Selective loss of dopamine D2 receptors in temporal cortex in dementia with Lewy bodies, association with cognitive decline.

Piggott MA, Ballard CG, Rowan E, Holmes C, McKeith IG, Jaros E, Perry RH, Perry EK.
Institute for Ageing and Health, Wolfson Research Centre, Newcastle General Hospital, Newcastle-upon-Tyne, UK.

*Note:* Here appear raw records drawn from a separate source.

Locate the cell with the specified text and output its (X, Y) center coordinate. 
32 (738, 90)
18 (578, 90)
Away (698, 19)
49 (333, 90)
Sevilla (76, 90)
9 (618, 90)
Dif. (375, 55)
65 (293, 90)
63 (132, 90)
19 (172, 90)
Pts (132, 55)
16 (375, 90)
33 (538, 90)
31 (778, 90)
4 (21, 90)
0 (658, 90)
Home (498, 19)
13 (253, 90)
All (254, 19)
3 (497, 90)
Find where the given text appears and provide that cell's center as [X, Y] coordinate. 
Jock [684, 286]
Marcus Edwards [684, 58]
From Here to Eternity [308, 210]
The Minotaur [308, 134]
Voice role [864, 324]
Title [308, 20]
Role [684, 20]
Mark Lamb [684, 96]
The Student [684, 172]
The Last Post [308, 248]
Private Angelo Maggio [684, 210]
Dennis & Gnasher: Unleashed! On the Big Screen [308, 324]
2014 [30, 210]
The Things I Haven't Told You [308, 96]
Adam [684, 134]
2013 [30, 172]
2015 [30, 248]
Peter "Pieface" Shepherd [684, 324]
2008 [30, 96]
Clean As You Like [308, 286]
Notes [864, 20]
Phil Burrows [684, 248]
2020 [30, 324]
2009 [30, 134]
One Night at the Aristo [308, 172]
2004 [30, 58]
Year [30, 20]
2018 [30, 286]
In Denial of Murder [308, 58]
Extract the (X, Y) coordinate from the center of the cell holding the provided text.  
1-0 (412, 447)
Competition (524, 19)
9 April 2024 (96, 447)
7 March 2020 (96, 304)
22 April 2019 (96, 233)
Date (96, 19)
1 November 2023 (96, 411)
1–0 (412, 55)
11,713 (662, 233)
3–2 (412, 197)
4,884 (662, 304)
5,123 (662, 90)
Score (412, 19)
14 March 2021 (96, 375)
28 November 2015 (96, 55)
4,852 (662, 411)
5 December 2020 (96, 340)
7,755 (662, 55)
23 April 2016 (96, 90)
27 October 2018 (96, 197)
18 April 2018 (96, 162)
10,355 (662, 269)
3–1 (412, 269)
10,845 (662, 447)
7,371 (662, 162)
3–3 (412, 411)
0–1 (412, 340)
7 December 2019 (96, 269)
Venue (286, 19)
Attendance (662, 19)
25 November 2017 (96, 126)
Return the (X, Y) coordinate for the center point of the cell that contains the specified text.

Dementia with Lewy bodies (DLB) is a progressive dementia frequently accompanied by psychotic symptoms. Similar symptoms can occur in Alzheimer's disease (AD) to a lesser extent. The use of neuroleptic medication to treat psychosis in both diseases is of modest efficacy and can induce severe adverse reactions in DLB. Dopamine D2 receptors in the cerebral cortex are the putative target for the antipsychotic action of these drugs, but the status of these receptors in DLB is unknown. Autoradiography was used to examine the density D2 receptors in postmortem temporal cortex tissue from prospectively assessed patients with neuropathologically confirmed DLB and AD. D2 receptors were substantially (over 40%) and significantly (P < 0.001) reduced in temporal cortex in DLB, and in DLB with concomitant Alzheimer pathology, but was not significantly changed in AD. This reduction correlated with greater cognitive decline (P < 0.01), but was not significantly related to visual or auditory hallucinations or delusions. D2 receptor density was inversely correlated with cortical Lewy body pathology in the neocortex (P < 0.001). The specific loss of D2 receptors associated with Lewy body pathology, in conjunction with our previous finding of low D2 receptors in striatum in DLB, provides a possible explanation for neuroleptic intolerance. That the reduction of D2 receptors correlated with cognitive decline suggests that neuroleptics, as dopamine D2 receptor antagonists, may have a deleterious effect on cognition in DLB.